• Try it
Retype the listing below line for line, but only from the line with "Click here (761, 757)" down to the line with "Blogger (218, 2566)", inclusive. Pictures stay out.

• Data records
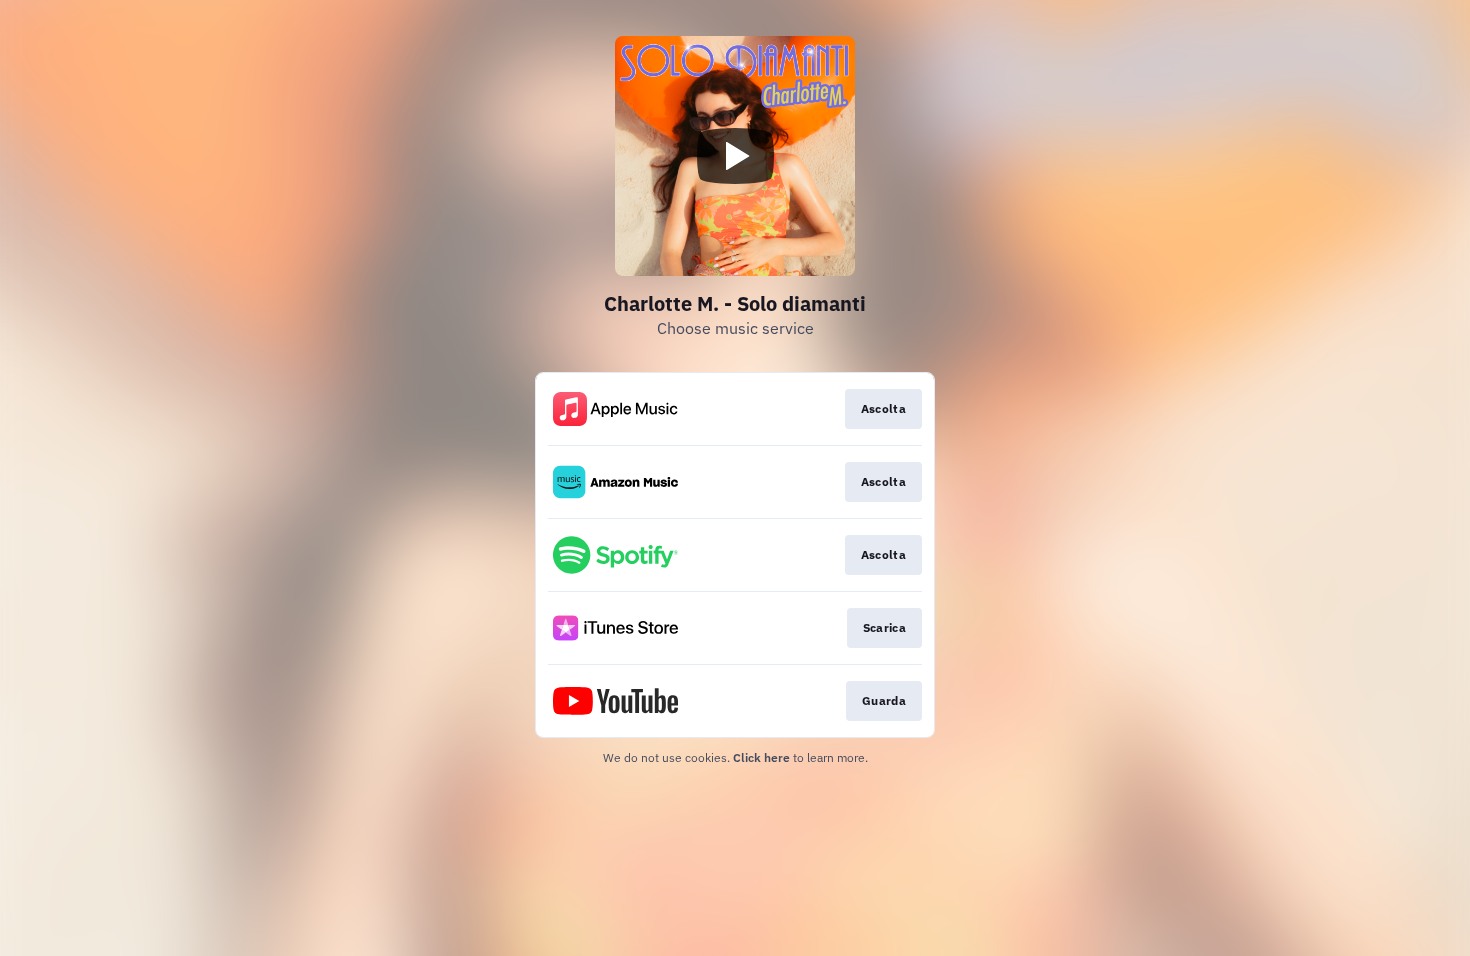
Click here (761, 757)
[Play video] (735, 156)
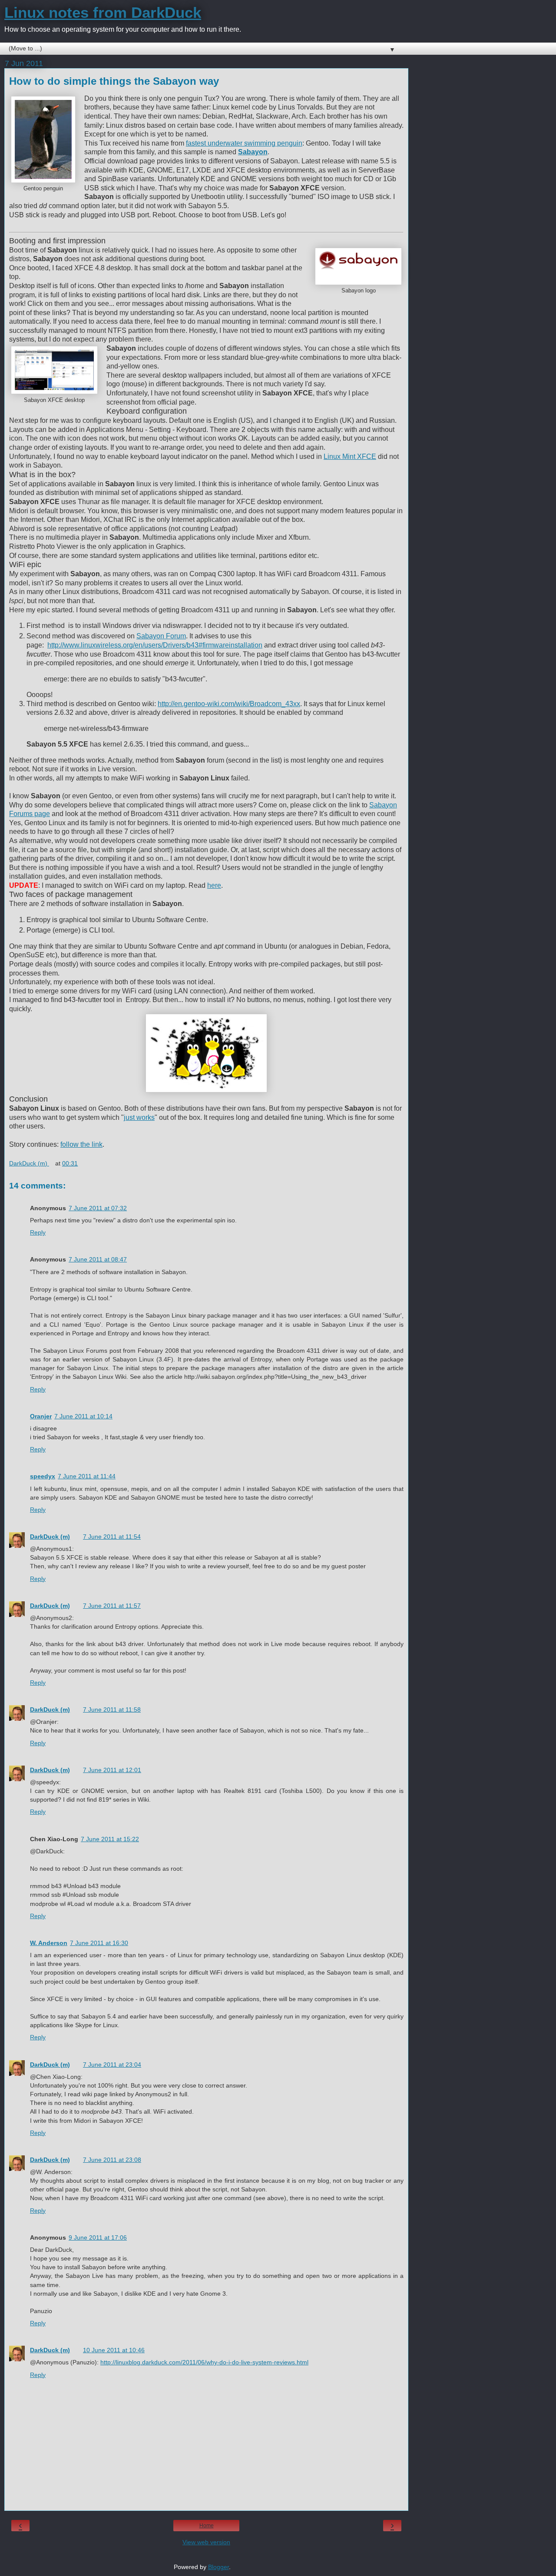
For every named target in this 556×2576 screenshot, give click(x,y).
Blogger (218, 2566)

==

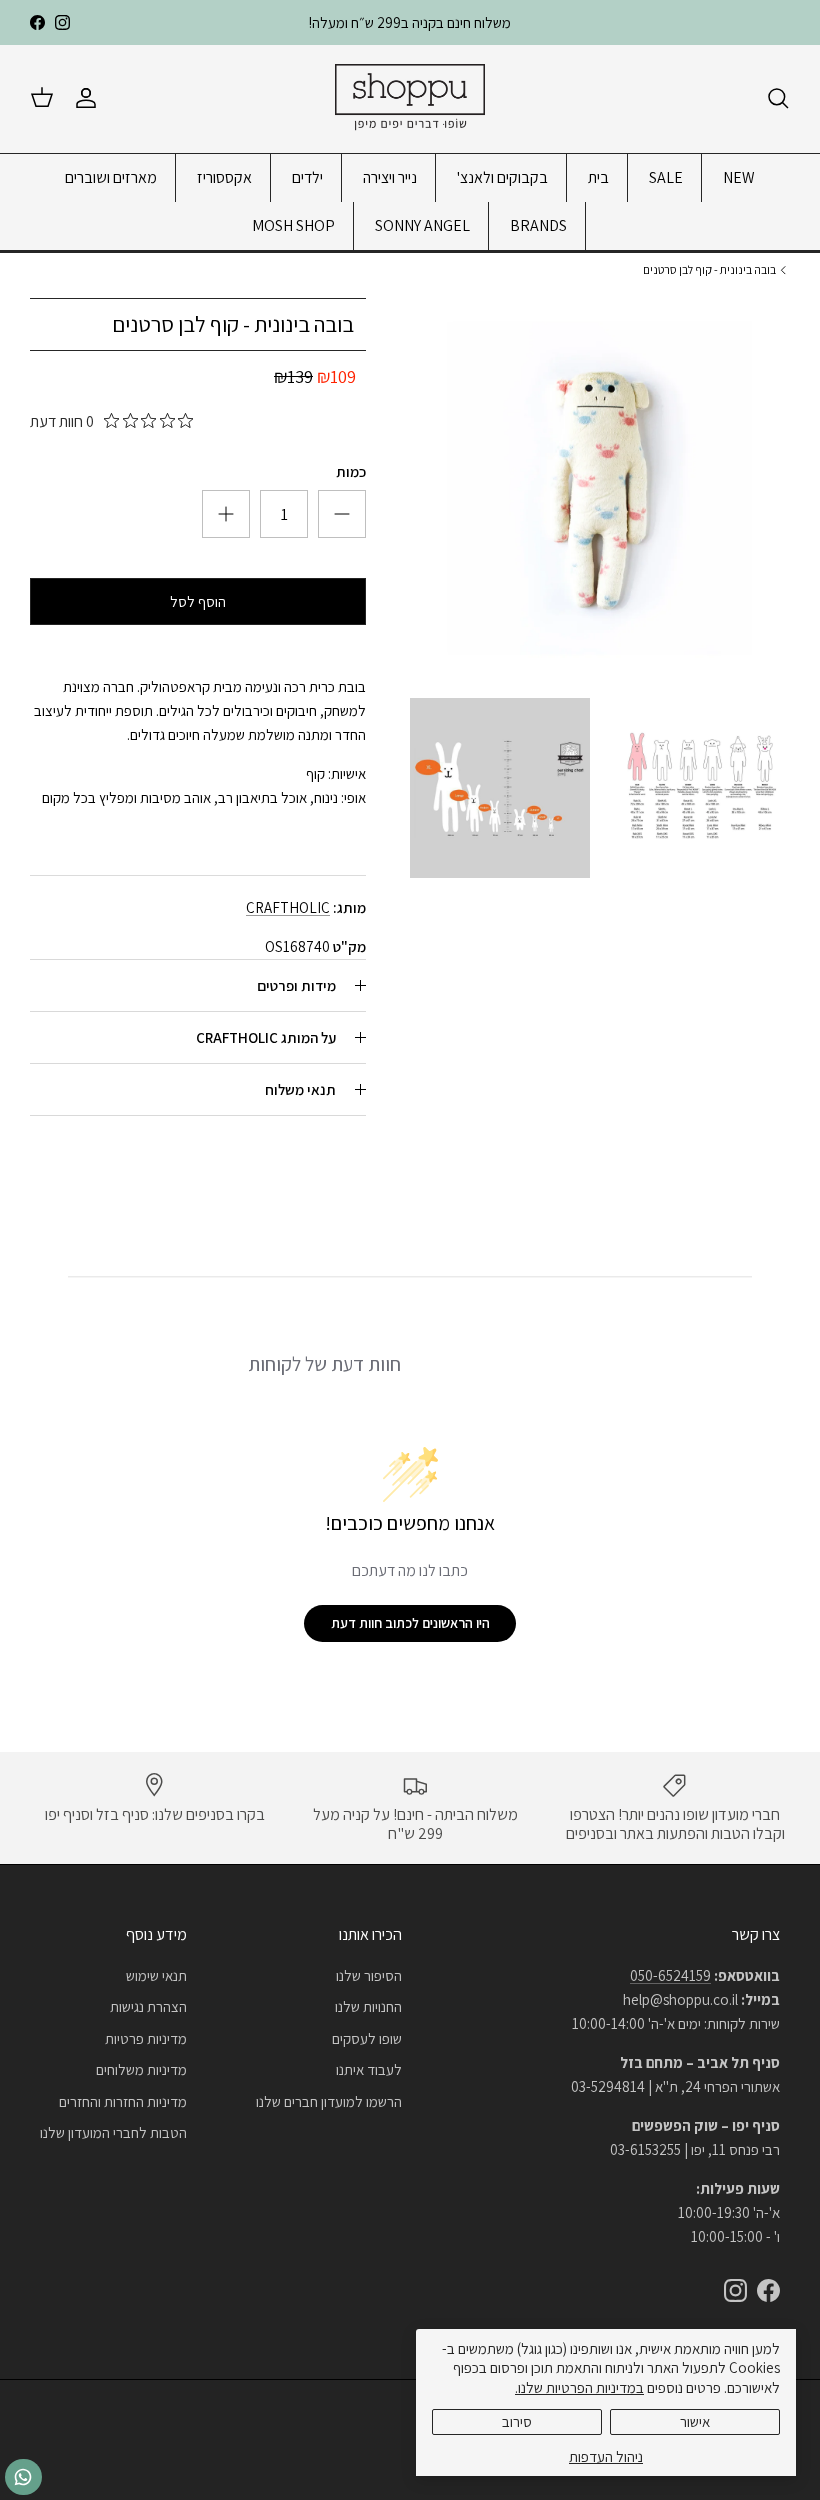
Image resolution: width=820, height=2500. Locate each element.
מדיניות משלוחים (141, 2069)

• Solution to this exercise
Click here (761, 757)
[Play video] (735, 156)
For every named target in this 556×2576 screenshot, give click(x,y).
Blogger (218, 2566)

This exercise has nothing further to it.